Provided data
-=-=-=-=-

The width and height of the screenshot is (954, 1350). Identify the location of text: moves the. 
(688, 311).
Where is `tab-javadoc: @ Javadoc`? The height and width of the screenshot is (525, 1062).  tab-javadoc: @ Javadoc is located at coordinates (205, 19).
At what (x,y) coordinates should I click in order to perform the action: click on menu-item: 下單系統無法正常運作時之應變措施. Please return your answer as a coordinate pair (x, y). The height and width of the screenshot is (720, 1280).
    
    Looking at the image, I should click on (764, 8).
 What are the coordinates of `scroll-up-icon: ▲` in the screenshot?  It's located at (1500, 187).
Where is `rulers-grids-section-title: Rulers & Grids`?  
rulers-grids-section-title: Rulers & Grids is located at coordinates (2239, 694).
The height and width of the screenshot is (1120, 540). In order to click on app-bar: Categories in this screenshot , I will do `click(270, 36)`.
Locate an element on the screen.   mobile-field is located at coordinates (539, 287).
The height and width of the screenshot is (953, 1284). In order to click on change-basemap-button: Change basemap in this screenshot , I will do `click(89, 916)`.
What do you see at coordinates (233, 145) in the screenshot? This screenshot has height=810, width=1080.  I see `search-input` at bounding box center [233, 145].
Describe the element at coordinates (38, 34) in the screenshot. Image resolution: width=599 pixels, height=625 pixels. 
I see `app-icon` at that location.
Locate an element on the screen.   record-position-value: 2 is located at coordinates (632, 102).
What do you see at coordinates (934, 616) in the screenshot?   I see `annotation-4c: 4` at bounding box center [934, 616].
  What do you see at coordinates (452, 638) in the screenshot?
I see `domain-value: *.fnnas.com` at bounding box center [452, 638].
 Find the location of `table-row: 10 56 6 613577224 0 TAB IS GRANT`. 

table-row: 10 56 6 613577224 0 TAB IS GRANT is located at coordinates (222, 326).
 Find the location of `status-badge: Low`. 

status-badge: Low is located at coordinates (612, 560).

-=-=-=-=-

Brief
Reproduce each of the items above verbatim, without altering any character.

Output
The width and height of the screenshot is (954, 1350). Identify the location of text: moves the. 
(688, 311).
Where is `tab-javadoc: @ Javadoc`? The height and width of the screenshot is (525, 1062).  tab-javadoc: @ Javadoc is located at coordinates (205, 19).
At what (x,y) coordinates should I click in order to perform the action: click on menu-item: 下單系統無法正常運作時之應變措施. Please return your answer as a coordinate pair (x, y). The height and width of the screenshot is (720, 1280).
    
    Looking at the image, I should click on (764, 8).
 What are the coordinates of `scroll-up-icon: ▲` in the screenshot?  It's located at (1500, 187).
Where is `rulers-grids-section-title: Rulers & Grids`?  
rulers-grids-section-title: Rulers & Grids is located at coordinates (2239, 694).
The height and width of the screenshot is (1120, 540). In order to click on app-bar: Categories in this screenshot , I will do `click(270, 36)`.
Locate an element on the screen.   mobile-field is located at coordinates (539, 287).
The height and width of the screenshot is (953, 1284). In order to click on change-basemap-button: Change basemap in this screenshot , I will do `click(89, 916)`.
What do you see at coordinates (233, 145) in the screenshot? This screenshot has height=810, width=1080.  I see `search-input` at bounding box center [233, 145].
Describe the element at coordinates (38, 34) in the screenshot. Image resolution: width=599 pixels, height=625 pixels. 
I see `app-icon` at that location.
Locate an element on the screen.   record-position-value: 2 is located at coordinates (632, 102).
What do you see at coordinates (934, 616) in the screenshot?   I see `annotation-4c: 4` at bounding box center [934, 616].
  What do you see at coordinates (452, 638) in the screenshot?
I see `domain-value: *.fnnas.com` at bounding box center [452, 638].
 Find the location of `table-row: 10 56 6 613577224 0 TAB IS GRANT`. 

table-row: 10 56 6 613577224 0 TAB IS GRANT is located at coordinates (222, 326).
 Find the location of `status-badge: Low`. 

status-badge: Low is located at coordinates (612, 560).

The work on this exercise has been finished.